虽然全然不是常人模样,但那饥渴泛浪却不减,蕊核对准了你挺立的冠头磨蹭,大小阴唇依次发颤抽搐,滚动起伏地几欲含住性器的前端。
他的重量不重,却几乎压的你喘不过气来,无论是怪诞的表象,还是彼此内心深处的试探。
他骑跨在你身上——或许算是骑跨吧,你也辨认不清究竟哪一处算是他的下肢,反正一股脑全勾着你缠弄。你甚至能够觉出讨好的意味,它们正在群群蠕动着与你磨蹭,绕住你的腰肢环你的手,令你恍惚间生出张修正抱紧你腰身,正与你十指紧扣的错觉。
那淫靡的肉缝一开一合,不停歇地溢出几股莹莹的清液,将肢体相贴处遍遍打湿得更加顺润黏腻,像是一滩难脱的泥沼,湿漉漉的软屄在硕圆的冠头顶上磨来蹭去。

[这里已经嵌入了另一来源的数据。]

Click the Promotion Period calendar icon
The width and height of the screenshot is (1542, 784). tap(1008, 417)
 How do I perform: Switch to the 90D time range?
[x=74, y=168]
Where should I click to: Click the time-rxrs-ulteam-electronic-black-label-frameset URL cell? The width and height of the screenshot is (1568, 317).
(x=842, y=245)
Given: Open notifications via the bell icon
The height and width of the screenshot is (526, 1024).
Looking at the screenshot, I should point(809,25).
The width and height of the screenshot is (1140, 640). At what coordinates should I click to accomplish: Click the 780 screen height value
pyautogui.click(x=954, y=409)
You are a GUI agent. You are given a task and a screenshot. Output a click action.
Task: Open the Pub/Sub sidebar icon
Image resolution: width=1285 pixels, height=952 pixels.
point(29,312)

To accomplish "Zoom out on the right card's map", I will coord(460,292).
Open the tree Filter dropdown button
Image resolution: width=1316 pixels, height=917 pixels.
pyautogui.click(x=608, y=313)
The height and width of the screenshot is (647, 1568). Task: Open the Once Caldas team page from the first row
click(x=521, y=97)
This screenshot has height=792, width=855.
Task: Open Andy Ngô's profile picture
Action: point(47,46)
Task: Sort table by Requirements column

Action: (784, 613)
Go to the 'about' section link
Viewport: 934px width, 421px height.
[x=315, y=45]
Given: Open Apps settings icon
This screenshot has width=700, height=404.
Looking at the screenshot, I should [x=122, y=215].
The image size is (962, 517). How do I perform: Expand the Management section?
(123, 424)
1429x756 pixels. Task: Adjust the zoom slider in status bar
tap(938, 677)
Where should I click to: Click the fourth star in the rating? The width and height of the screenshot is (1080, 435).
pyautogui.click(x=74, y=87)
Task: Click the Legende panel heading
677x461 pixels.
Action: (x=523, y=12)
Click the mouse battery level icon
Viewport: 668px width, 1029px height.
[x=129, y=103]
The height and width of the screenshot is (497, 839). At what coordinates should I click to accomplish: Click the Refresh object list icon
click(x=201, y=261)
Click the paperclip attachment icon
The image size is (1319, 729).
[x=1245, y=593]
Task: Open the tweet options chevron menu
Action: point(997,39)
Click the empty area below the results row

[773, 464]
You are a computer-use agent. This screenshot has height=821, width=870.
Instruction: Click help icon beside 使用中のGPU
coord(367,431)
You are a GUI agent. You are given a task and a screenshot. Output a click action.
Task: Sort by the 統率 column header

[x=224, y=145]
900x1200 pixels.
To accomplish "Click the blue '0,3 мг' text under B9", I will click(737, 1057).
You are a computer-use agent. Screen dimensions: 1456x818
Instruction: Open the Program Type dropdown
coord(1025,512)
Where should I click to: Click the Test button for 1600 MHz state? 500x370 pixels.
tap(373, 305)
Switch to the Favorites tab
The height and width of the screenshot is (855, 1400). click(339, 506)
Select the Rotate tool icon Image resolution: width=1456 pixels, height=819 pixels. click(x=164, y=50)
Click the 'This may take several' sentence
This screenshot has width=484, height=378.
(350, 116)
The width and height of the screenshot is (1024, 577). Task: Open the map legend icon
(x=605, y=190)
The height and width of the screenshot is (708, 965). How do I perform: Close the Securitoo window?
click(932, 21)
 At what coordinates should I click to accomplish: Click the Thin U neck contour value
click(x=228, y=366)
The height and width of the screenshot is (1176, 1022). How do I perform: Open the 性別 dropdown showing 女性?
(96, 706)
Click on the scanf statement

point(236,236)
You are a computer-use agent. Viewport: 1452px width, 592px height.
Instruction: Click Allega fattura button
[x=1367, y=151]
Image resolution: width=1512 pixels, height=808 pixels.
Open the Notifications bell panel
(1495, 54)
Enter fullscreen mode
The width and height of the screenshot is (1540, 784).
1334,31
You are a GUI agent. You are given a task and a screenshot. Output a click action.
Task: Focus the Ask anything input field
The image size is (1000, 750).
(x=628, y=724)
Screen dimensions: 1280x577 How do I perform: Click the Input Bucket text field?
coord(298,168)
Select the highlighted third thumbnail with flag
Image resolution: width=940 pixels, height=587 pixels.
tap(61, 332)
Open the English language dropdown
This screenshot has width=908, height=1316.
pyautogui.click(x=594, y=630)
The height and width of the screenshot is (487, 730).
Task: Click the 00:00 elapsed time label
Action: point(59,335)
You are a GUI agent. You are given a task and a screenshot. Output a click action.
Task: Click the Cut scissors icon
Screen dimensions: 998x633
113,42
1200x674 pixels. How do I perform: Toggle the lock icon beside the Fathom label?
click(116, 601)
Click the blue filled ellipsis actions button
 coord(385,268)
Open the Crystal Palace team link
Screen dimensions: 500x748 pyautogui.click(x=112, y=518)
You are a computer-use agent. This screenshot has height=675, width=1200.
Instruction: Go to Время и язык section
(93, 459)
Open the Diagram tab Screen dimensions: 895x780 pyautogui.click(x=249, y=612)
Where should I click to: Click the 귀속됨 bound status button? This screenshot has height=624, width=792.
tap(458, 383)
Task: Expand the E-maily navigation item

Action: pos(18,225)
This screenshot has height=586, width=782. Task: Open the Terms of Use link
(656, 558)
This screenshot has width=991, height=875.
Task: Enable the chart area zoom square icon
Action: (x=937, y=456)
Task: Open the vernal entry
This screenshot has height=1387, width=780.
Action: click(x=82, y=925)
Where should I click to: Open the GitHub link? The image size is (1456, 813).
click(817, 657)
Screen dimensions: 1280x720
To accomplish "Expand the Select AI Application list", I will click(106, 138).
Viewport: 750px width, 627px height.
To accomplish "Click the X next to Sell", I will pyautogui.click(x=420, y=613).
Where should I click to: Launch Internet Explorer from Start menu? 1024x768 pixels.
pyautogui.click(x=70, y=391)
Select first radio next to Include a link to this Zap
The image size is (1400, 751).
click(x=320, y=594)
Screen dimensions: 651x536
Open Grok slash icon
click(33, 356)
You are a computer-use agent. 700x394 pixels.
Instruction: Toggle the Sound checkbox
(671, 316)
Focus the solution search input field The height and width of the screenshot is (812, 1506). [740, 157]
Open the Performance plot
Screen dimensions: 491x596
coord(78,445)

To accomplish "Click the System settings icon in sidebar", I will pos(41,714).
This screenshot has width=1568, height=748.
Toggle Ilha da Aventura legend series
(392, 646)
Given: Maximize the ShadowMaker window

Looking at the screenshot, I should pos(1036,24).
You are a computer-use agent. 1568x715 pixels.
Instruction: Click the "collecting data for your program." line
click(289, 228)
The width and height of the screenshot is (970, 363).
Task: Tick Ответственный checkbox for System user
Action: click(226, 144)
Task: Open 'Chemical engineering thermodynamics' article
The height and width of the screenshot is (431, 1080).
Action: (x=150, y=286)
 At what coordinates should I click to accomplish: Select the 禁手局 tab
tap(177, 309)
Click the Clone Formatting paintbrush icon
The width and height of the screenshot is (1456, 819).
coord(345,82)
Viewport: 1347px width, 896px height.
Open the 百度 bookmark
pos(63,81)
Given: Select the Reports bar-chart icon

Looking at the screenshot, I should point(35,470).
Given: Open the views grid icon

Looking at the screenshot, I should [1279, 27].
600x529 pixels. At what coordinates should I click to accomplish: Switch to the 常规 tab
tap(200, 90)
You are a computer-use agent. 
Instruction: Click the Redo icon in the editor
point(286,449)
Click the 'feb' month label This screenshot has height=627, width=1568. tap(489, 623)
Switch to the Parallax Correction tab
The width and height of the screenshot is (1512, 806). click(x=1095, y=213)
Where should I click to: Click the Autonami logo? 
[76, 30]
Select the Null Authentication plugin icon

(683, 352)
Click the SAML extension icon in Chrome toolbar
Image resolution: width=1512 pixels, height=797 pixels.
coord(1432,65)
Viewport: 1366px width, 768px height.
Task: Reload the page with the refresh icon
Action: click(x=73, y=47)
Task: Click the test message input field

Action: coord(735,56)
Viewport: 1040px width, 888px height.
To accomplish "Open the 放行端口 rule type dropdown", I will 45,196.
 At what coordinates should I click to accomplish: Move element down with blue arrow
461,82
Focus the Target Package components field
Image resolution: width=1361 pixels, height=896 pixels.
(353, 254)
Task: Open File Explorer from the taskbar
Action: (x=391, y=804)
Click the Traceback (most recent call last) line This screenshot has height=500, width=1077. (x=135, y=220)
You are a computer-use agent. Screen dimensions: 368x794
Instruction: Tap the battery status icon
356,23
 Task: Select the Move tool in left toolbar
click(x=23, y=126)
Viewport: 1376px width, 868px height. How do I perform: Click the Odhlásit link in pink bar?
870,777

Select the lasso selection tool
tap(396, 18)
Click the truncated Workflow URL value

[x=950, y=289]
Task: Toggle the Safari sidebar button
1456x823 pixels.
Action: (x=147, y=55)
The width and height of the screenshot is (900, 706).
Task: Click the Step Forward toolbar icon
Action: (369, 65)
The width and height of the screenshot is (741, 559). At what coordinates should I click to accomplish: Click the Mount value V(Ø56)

你完全没有主动的机会,他八面玲珑,只需要你躺好,并且不拒绝他。
因此他略微抬高了腰身,一边口吐出细微的吟叫,一边将穴口对准伞状的龟头向下沉坐,扭转着腰身,将性器顶端吞进浅浅一点。
那里面正如常人屄穴一般暖窒,却比口腔更加烫热紧致,你几乎是一经捣入就难耐地微喘出声响,被绷得发紧的穴口夹得爽利非常。
谁知张修吊足了你胃口,不知这又是他哪里学的好手段,这会儿又抬起腰来,身下发出啵的一声分离的声响。你哼哼两声,立刻就感到了覆水难收,哪怕是这样一身怪诞,你今日也需得与他缠绵了去。